A Woman's Work: Powering Up in the MENA Region
GE sponsors the Women Powering Work program to bring about innovations for economic equality in the MENA region.
The Middle East and North Africa region represents a wildly diverse variety of cultures, customs, religions and political groups. And the relationships between these constructs and popular ideas about women's rights are similarly varied throughout different countries in the region. But while women in Bahrain, for example, are almost 40 percent of our workforce --they are entrepreneurs, business leaders, heads of civil society organizations and members of Parliament -- on the whole, only 25.2 percent of women in the MENA region participate in the labor market. This is about half of the global average, according to a World Bank report.

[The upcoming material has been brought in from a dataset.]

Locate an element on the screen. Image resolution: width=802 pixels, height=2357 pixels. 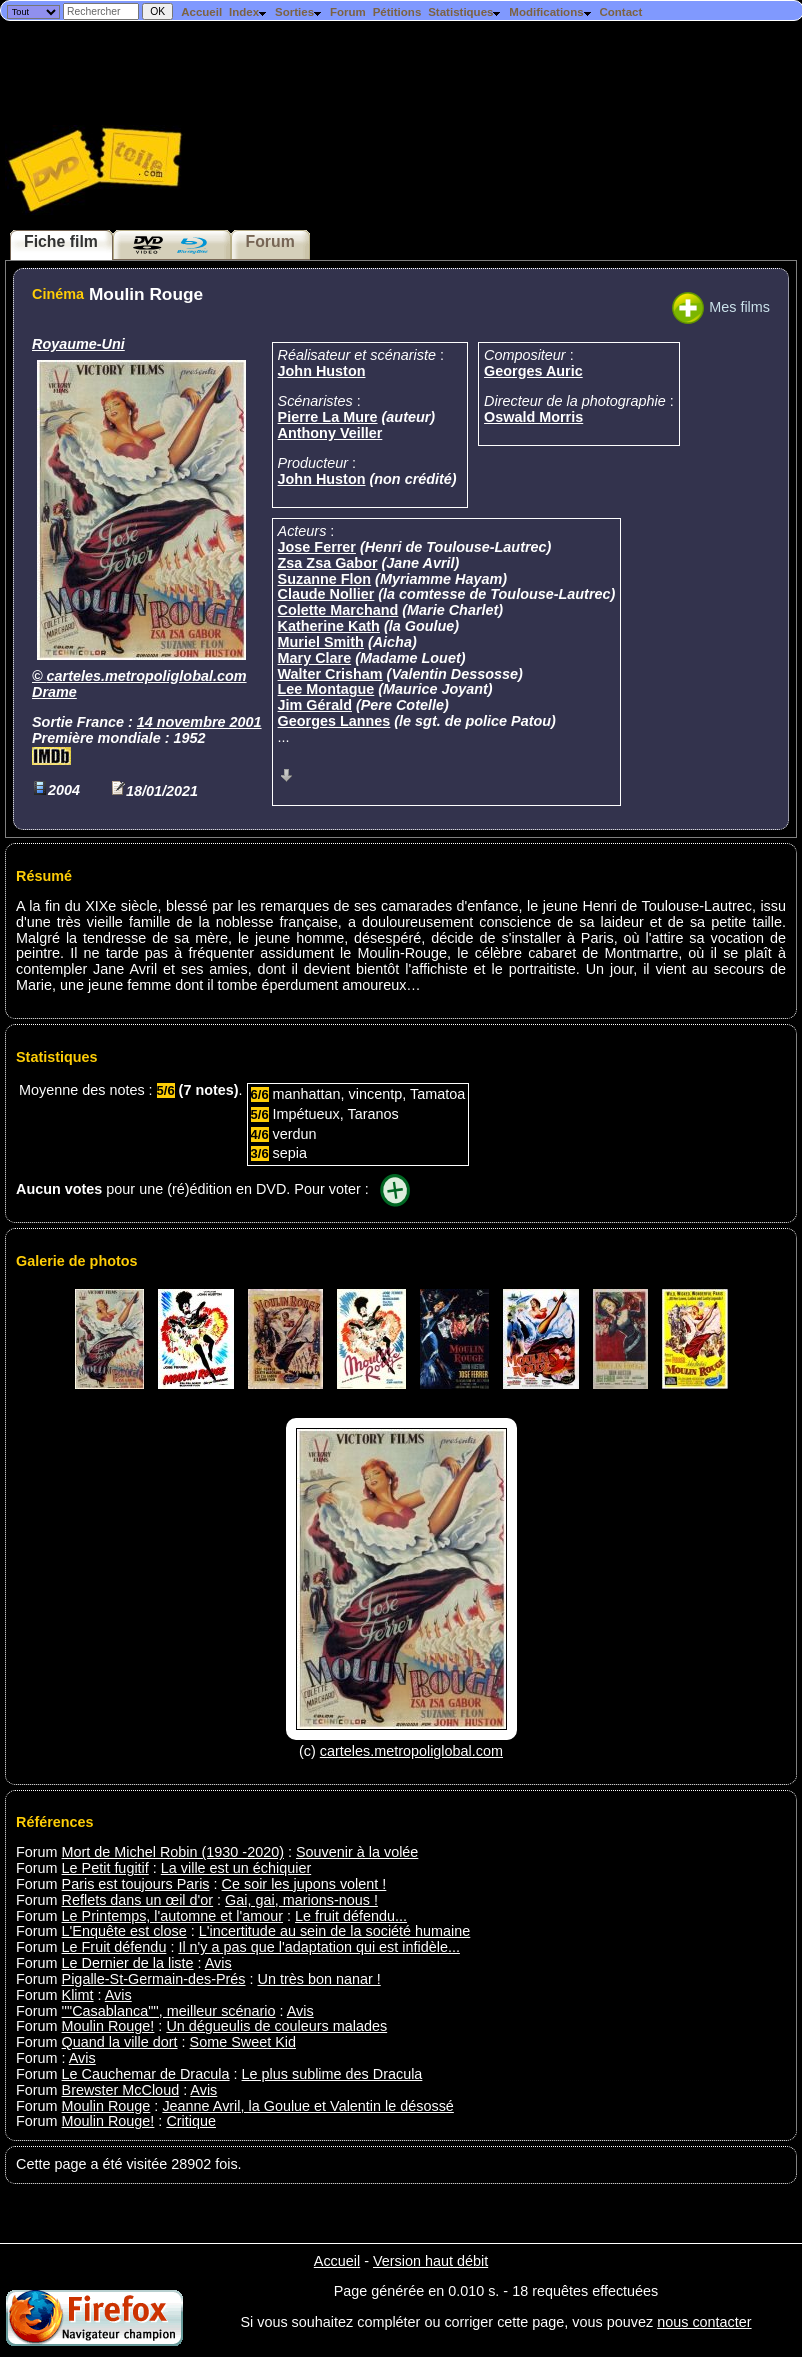
''"Casablanca"'', meilleur scénario is located at coordinates (169, 2011).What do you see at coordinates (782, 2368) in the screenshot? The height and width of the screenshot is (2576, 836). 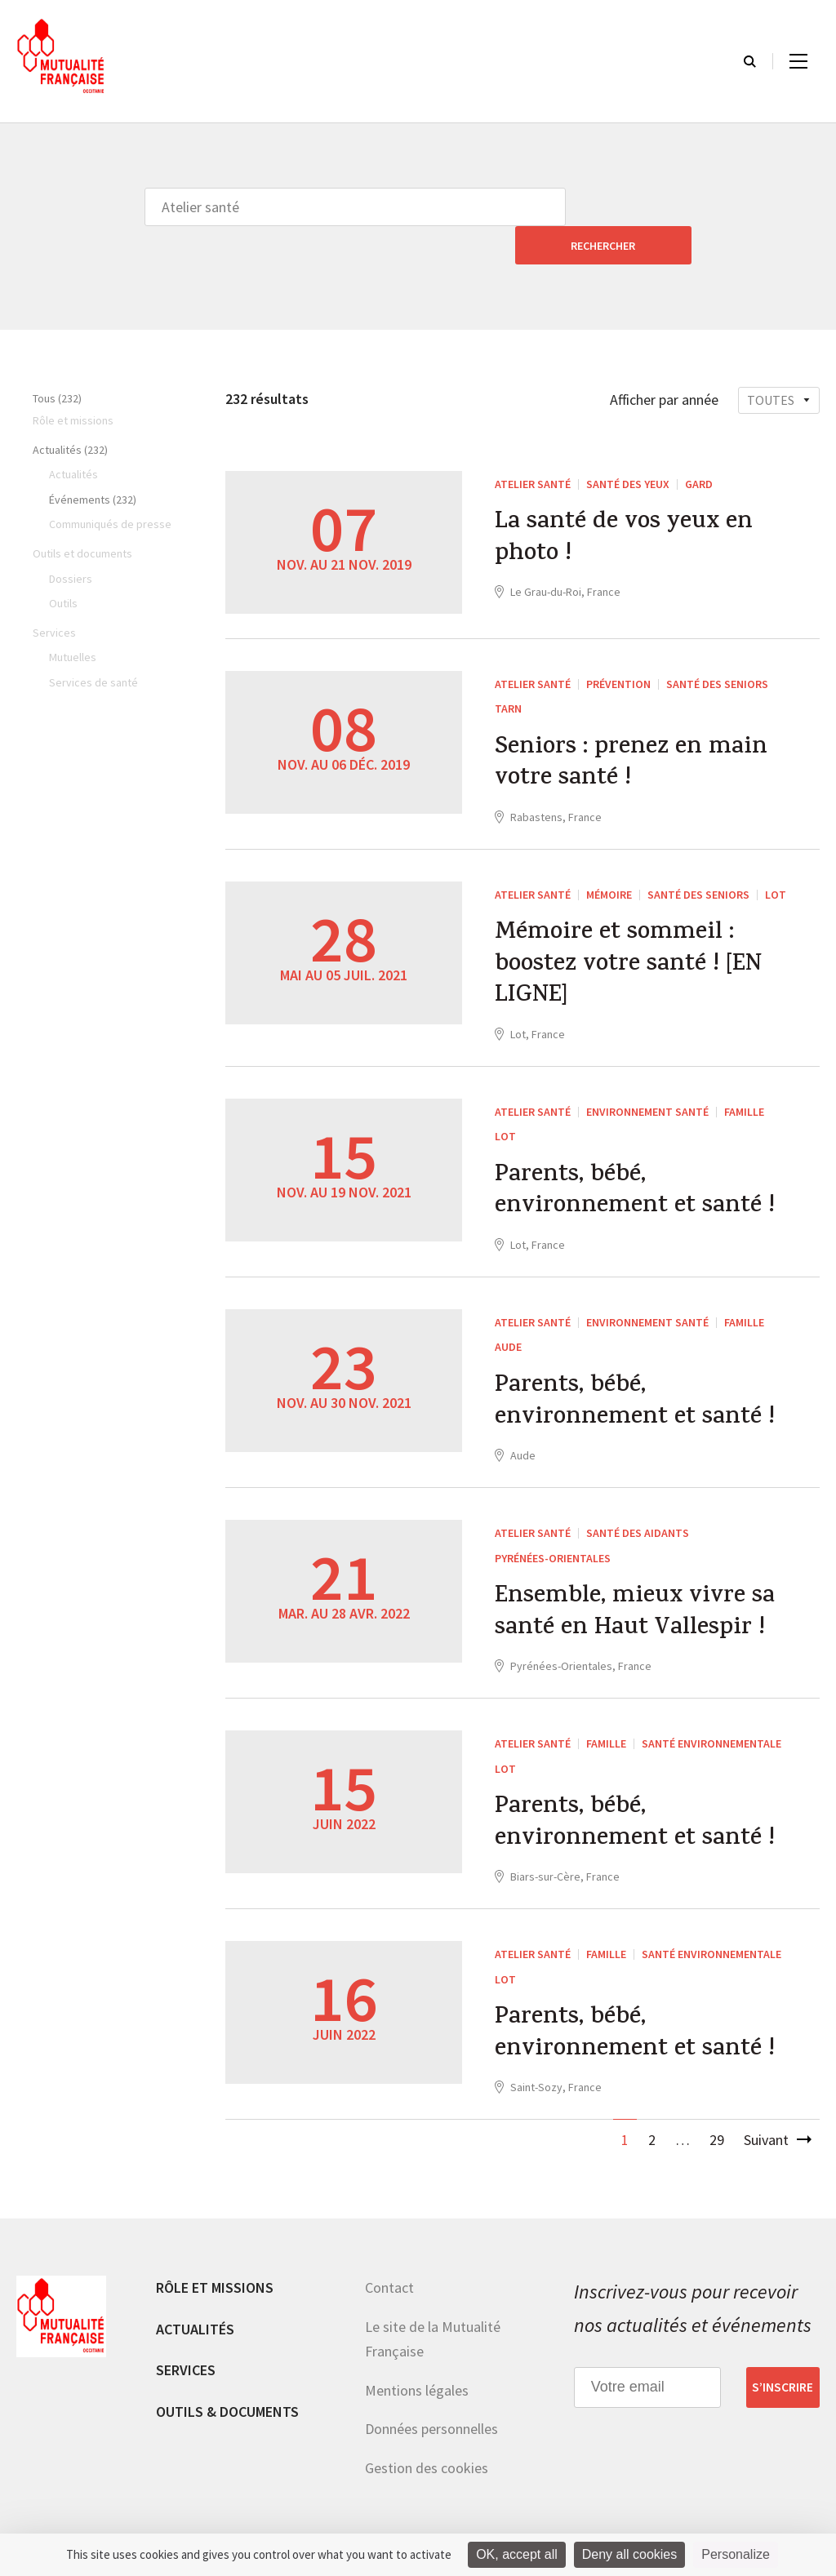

Unemployment rates are even more staggering; not only have they doubled for MENA women since 1985, but youth unemployment rates among women aged 15-24 are almost 50 percent, compared to 10 to 20 percent for males. And only 15 percent of 5,887 firms surveyed by the World Bank in 10 MENA countries between 2003 and 2010 were female owned.

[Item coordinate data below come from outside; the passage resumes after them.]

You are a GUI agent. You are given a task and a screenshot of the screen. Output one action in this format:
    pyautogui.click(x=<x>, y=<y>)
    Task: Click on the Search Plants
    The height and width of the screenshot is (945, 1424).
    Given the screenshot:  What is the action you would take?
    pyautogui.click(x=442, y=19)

But despite the challenges that women face in many parts of the MENA region to achieve full economic integration, there are solutions that are making headway. Here are a few important examples:
Who's Empowering MENA Women
- Public policy and advocacy for women's economic rights: The Tunisia-based Center of Arab Women for Training and Research (CAWTAR) was established 20 years ago as a center of academic research and field studies regarding the status of women. CAWTAR encourages policy dialogue about economic empowerment for Arab women, and implements various projects to enable and better equip women to participate in the economy.